--- BEGIN Input data ---
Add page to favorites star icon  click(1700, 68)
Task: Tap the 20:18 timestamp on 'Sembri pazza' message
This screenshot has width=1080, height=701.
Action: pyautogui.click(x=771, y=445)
--- END Input data ---
--- BEGIN Input data ---
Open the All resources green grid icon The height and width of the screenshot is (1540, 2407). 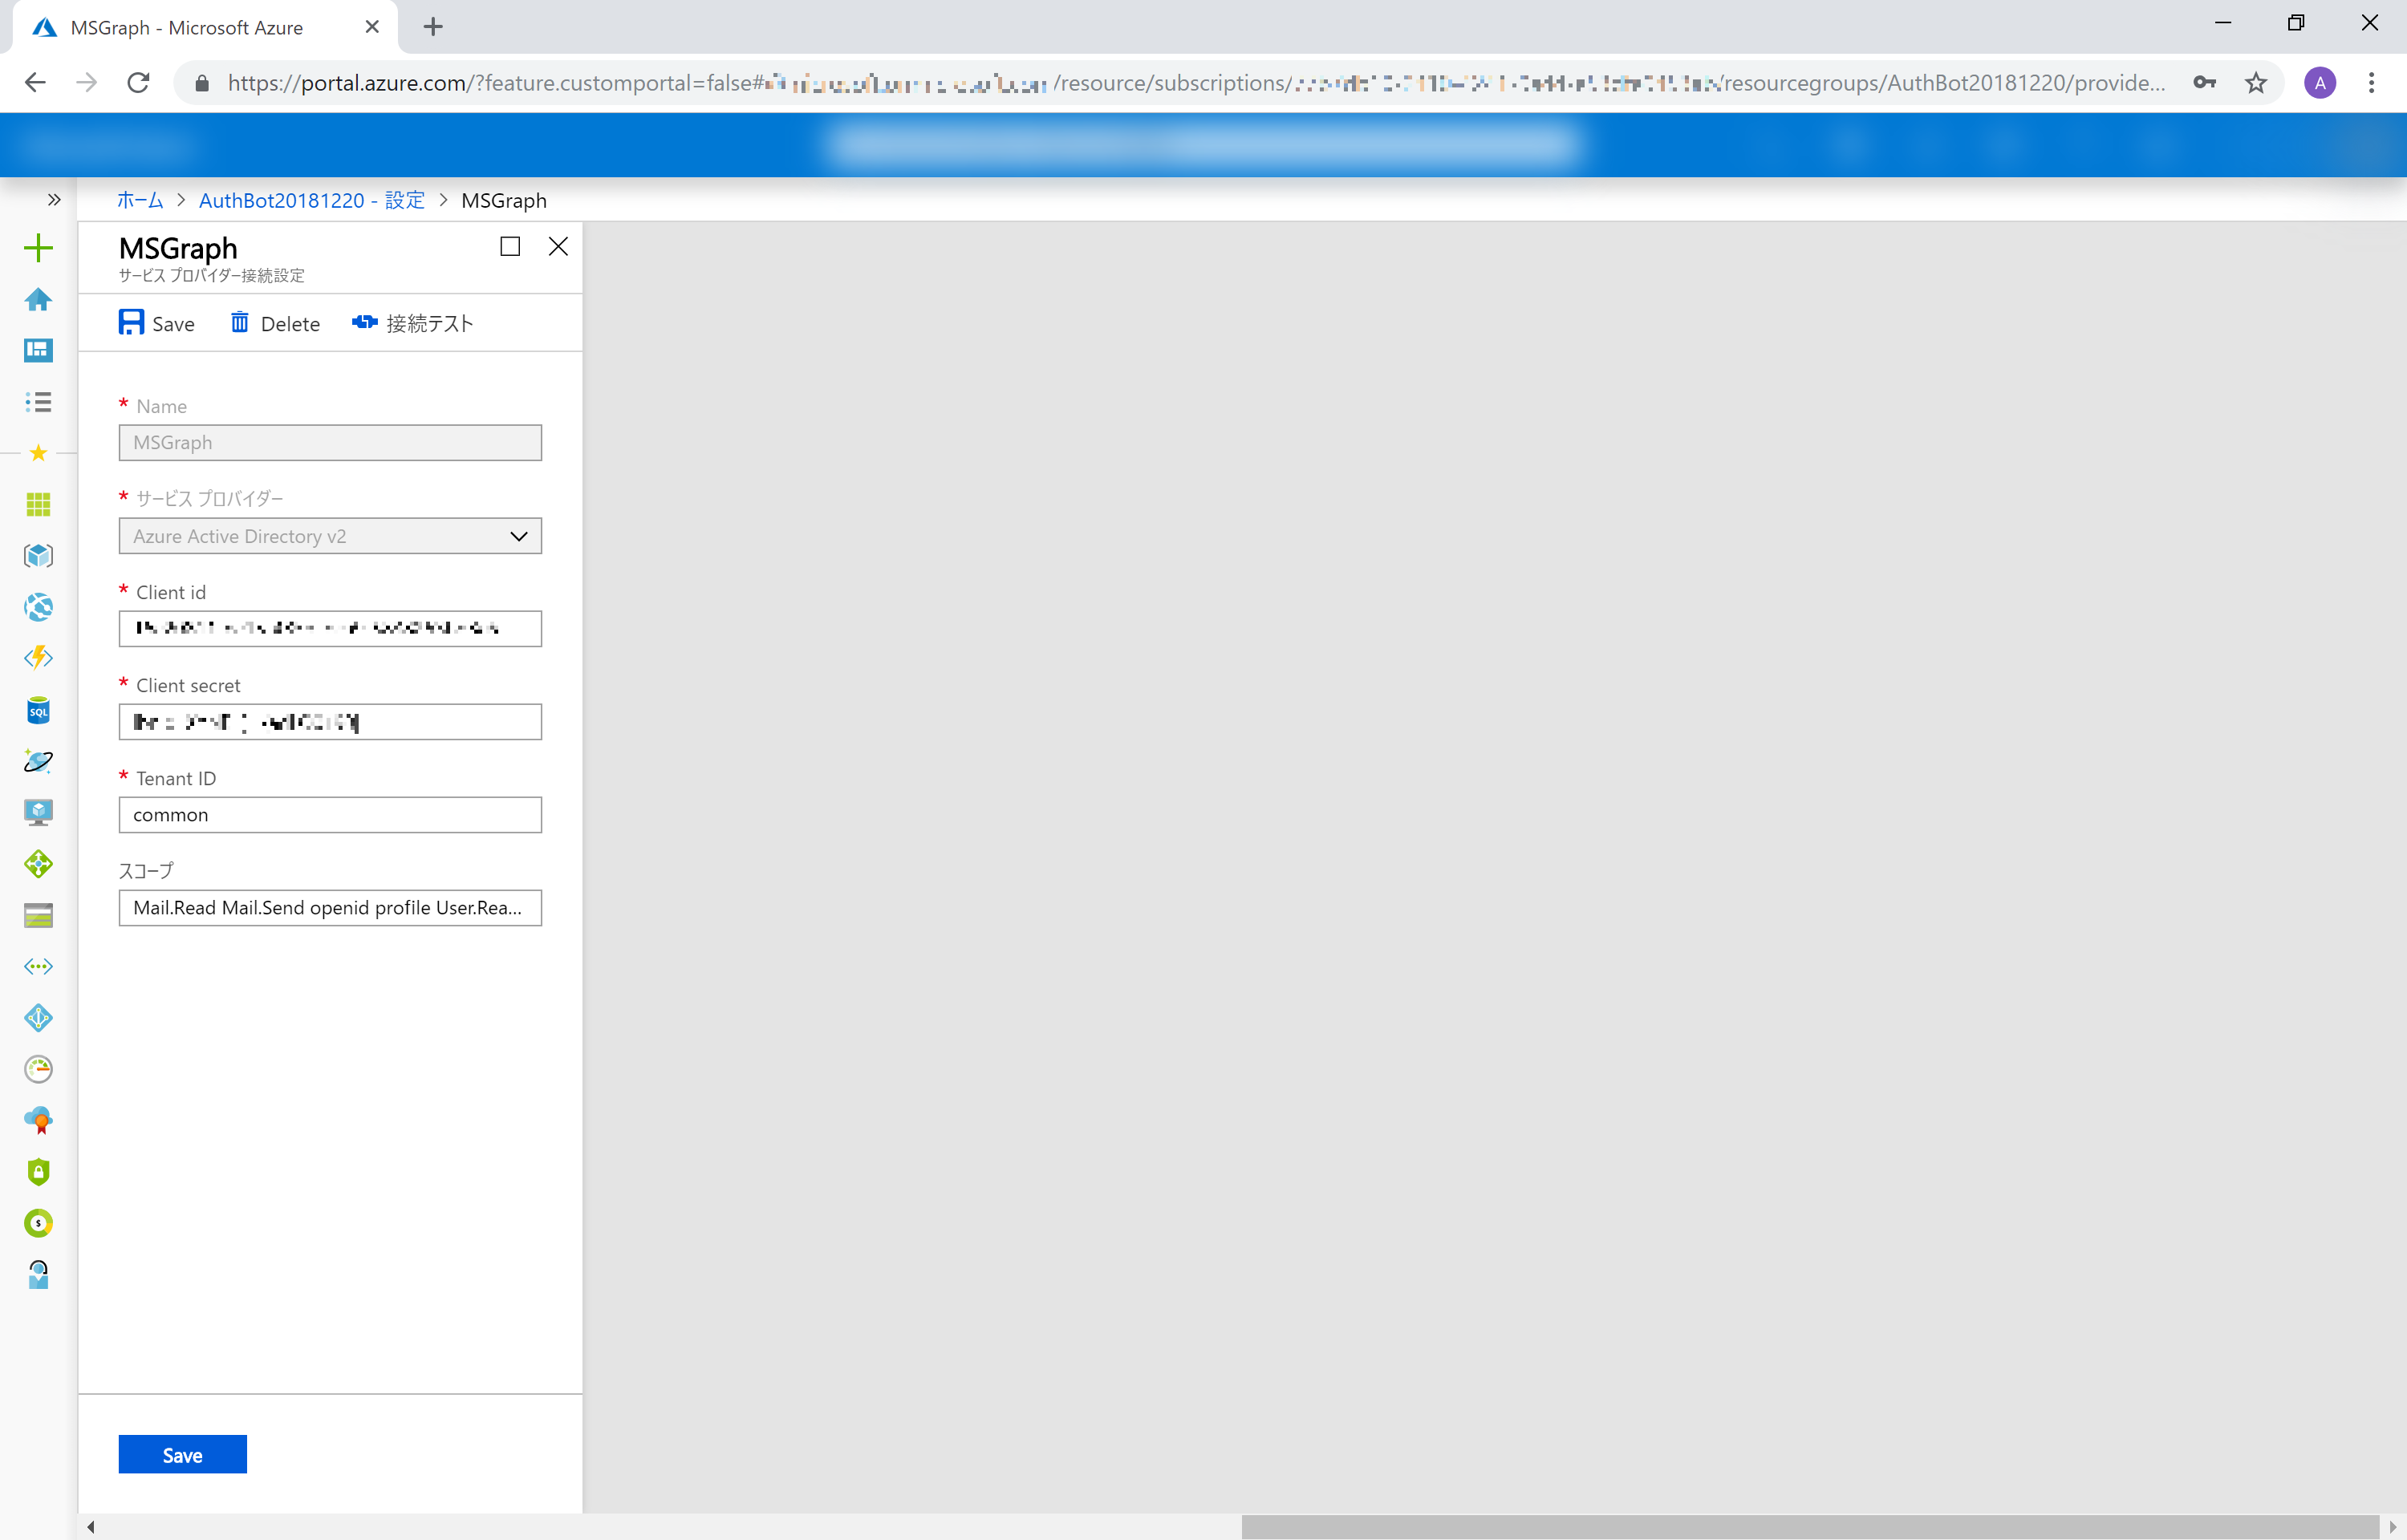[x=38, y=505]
--- END Input data ---
**Exercise**.
Put the part of the material that opens with the line containing "Add page to" and closes with the line containing "Action: pyautogui.click(x=771, y=445)" into a JSON list of strings, one string per line, with blank lines omitted.

**Output of the task**.
[
  "Add page to favorites star icon  click(1700, 68)",
  "Task: Tap the 20:18 timestamp on 'Sembri pazza' message",
  "This screenshot has width=1080, height=701.",
  "Action: pyautogui.click(x=771, y=445)"
]